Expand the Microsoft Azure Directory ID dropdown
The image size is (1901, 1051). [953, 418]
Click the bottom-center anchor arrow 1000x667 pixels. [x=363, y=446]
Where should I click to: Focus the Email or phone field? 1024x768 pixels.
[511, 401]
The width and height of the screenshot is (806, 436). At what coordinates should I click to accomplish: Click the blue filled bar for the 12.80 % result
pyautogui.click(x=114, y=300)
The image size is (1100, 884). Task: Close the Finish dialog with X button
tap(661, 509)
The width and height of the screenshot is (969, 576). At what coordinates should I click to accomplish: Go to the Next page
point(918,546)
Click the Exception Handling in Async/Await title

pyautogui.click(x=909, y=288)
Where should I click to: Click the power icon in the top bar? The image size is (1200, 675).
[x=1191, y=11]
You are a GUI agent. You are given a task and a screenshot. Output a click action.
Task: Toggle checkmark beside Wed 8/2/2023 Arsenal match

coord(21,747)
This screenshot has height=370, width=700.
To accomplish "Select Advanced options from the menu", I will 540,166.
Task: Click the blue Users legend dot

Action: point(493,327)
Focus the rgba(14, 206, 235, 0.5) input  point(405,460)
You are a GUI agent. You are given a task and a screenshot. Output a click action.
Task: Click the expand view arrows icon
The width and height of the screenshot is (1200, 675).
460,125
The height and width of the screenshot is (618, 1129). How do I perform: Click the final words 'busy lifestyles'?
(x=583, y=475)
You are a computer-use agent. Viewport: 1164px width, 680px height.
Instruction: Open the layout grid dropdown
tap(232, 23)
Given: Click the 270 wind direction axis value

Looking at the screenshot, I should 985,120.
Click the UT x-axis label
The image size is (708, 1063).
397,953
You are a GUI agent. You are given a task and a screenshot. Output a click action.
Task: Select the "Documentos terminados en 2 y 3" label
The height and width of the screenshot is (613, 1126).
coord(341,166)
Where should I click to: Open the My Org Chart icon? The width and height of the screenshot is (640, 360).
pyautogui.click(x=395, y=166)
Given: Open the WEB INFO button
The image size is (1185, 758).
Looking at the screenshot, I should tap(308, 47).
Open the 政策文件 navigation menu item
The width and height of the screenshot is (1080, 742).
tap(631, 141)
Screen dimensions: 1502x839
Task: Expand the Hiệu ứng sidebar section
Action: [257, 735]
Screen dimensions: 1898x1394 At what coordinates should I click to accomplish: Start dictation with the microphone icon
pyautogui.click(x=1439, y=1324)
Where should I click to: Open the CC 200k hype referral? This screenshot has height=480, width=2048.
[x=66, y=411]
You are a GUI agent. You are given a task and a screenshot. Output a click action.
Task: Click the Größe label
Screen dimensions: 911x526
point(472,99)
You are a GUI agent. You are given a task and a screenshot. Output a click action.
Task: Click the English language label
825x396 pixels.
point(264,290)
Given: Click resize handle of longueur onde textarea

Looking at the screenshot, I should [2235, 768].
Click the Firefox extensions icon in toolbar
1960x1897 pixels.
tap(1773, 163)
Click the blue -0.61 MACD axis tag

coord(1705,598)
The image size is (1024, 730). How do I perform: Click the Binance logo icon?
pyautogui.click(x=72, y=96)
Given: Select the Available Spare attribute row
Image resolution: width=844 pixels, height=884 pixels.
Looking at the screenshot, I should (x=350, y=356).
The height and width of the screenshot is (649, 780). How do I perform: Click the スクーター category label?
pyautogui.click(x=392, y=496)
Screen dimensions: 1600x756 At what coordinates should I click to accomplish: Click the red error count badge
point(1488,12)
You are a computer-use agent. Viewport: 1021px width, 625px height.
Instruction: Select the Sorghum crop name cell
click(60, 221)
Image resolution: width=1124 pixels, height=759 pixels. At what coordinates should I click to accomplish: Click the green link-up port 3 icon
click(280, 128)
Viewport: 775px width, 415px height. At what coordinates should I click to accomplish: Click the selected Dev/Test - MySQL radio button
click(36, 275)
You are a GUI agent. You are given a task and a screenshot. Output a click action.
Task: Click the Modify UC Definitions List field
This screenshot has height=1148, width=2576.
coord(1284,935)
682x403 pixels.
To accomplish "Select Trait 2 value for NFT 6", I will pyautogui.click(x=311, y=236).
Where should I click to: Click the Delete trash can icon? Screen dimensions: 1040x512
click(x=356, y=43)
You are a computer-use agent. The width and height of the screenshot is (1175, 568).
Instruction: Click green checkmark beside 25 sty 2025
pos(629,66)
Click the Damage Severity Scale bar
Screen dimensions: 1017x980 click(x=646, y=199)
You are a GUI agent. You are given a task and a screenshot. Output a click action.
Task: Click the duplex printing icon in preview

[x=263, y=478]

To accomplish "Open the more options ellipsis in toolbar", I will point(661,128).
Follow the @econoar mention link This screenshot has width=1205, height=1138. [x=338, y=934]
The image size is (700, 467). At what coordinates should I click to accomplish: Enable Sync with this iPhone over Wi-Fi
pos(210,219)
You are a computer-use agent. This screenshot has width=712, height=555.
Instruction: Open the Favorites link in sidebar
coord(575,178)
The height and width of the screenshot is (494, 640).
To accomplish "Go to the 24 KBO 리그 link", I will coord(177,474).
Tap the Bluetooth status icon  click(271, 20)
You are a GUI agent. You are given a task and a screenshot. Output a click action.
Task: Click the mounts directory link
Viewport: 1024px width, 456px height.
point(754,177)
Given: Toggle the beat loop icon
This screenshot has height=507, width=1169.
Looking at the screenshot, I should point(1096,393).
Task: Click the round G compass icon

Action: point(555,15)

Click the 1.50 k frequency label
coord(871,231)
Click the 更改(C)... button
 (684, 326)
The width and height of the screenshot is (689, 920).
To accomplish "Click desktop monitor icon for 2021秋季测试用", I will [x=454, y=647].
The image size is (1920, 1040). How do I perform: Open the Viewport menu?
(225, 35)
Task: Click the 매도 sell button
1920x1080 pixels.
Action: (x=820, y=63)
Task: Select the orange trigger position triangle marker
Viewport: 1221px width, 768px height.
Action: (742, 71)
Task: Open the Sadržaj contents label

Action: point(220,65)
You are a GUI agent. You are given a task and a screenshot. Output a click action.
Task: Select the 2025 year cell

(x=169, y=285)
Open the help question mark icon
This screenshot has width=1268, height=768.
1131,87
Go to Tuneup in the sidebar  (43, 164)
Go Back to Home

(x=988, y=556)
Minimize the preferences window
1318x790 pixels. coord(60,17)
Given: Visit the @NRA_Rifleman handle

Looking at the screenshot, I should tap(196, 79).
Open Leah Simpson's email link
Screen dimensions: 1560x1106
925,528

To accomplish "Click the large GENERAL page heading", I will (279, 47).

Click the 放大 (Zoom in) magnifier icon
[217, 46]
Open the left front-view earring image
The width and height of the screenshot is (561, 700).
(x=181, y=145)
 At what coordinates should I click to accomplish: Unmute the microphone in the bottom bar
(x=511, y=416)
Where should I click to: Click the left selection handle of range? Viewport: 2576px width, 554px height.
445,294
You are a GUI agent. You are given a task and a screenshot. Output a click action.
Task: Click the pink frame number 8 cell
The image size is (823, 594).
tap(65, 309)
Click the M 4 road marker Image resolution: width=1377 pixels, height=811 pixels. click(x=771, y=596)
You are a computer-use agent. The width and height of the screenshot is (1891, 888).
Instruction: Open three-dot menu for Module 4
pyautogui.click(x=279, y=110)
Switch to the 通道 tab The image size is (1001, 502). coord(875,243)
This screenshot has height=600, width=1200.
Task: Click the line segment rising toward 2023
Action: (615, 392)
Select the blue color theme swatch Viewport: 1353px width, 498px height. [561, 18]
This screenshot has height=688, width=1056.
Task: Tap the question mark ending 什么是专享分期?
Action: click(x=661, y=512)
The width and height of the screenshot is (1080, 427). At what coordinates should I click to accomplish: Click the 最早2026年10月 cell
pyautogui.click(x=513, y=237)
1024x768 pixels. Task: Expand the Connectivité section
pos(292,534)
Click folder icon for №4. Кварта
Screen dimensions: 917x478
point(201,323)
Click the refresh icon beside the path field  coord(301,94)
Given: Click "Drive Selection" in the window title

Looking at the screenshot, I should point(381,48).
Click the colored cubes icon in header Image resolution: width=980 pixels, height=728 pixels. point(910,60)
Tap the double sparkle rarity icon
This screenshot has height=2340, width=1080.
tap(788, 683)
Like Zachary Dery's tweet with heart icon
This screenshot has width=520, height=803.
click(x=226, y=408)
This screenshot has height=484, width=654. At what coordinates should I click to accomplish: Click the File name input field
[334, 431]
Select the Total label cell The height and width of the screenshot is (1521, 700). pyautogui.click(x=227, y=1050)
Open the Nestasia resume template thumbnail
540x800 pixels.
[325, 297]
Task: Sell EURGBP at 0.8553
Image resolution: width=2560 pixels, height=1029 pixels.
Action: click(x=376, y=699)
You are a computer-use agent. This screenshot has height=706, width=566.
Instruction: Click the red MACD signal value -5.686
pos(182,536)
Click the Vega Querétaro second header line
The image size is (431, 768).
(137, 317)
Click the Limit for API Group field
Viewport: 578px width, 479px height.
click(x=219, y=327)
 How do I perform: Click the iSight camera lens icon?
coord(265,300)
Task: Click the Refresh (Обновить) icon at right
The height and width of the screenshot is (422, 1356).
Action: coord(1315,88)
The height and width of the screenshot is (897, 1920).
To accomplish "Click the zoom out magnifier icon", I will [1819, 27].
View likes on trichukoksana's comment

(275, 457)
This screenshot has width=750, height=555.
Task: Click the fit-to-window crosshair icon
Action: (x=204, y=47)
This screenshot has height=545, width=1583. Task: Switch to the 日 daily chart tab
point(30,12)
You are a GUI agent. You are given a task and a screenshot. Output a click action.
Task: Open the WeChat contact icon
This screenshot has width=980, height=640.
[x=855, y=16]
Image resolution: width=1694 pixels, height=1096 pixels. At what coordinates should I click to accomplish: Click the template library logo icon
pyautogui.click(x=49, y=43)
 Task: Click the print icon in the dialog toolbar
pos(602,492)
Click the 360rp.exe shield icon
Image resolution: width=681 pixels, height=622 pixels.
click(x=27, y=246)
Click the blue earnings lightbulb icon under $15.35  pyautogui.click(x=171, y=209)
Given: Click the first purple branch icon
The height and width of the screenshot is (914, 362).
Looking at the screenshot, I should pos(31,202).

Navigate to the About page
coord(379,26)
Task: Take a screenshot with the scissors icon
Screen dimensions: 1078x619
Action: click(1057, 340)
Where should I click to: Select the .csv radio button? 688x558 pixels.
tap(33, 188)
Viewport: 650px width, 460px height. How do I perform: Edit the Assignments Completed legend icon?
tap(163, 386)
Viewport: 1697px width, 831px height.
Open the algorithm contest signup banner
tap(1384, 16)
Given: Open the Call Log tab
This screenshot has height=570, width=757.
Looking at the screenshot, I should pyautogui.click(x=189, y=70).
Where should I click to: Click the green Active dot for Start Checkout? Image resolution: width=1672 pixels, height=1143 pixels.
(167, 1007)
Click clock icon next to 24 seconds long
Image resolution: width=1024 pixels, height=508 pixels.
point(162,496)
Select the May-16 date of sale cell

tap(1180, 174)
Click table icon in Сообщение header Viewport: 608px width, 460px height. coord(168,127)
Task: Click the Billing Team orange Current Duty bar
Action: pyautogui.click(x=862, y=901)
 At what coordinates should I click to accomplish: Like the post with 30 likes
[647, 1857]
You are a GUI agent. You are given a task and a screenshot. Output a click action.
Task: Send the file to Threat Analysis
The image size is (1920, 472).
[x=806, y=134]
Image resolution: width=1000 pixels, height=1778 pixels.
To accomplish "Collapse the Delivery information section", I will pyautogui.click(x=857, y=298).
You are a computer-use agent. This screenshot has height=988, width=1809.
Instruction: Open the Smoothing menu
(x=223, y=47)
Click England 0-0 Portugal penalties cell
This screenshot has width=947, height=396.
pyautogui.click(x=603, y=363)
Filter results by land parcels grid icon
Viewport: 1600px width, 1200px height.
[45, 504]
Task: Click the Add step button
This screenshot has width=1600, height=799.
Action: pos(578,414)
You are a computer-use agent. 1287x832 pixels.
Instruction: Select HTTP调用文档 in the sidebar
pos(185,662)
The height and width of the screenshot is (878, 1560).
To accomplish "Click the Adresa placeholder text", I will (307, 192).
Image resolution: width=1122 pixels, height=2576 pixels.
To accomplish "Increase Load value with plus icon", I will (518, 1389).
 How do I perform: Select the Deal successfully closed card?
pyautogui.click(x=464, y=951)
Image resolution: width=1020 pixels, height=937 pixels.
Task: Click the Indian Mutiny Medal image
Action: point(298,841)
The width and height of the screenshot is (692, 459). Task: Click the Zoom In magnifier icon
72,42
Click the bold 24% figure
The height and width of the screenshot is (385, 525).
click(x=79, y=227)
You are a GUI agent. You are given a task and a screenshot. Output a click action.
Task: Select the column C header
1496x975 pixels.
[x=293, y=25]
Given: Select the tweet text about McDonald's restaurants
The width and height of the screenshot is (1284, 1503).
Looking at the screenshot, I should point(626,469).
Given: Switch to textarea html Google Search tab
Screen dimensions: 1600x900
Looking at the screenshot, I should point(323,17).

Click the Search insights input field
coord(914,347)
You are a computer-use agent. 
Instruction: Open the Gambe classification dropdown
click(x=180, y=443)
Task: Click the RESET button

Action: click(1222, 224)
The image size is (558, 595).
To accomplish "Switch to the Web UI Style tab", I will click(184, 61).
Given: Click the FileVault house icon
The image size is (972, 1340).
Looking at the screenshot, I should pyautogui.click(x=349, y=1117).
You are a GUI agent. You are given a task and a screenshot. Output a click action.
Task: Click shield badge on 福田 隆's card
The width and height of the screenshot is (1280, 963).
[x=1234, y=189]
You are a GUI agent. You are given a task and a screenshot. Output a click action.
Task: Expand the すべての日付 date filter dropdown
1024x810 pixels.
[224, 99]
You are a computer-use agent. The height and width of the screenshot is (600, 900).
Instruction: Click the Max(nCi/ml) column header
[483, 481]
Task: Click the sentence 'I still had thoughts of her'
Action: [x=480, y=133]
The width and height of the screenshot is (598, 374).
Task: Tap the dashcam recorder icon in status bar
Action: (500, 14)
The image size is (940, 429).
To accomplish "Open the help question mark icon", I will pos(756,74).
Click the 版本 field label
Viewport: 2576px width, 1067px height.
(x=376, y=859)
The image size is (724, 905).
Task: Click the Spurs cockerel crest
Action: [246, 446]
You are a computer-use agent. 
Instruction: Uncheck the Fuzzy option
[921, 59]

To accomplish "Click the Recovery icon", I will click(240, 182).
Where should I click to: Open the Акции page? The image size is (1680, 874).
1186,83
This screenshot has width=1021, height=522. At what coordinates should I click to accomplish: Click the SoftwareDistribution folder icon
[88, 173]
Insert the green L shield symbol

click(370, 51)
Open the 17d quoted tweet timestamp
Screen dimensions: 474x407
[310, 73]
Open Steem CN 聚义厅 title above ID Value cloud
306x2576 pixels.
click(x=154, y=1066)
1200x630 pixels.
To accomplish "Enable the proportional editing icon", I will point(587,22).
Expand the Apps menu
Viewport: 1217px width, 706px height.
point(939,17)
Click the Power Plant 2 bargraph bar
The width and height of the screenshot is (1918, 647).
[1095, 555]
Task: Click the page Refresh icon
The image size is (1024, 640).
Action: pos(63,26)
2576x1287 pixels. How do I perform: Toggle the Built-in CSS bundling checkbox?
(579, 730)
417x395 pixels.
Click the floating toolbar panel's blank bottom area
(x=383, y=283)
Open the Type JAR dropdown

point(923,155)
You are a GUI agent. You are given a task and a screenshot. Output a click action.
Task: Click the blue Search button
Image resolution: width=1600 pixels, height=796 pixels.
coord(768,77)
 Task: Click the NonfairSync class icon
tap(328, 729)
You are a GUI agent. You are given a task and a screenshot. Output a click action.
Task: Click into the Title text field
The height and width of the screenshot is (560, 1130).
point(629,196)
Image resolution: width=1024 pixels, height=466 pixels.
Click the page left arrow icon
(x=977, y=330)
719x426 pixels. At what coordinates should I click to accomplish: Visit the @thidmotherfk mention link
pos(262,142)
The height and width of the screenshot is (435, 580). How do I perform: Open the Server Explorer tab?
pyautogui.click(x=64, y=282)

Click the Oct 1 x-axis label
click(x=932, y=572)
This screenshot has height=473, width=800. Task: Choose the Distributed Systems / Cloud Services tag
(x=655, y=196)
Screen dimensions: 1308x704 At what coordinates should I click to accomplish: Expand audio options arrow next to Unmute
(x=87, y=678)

=======

## What is needed
Search the data for the string "marker" and copy every line where it appears.

## Output below
Task: Select the orange trigger position triangle marker
Click the M 4 road marker Image resolution: width=1377 pixels, height=811 pixels. click(x=771, y=596)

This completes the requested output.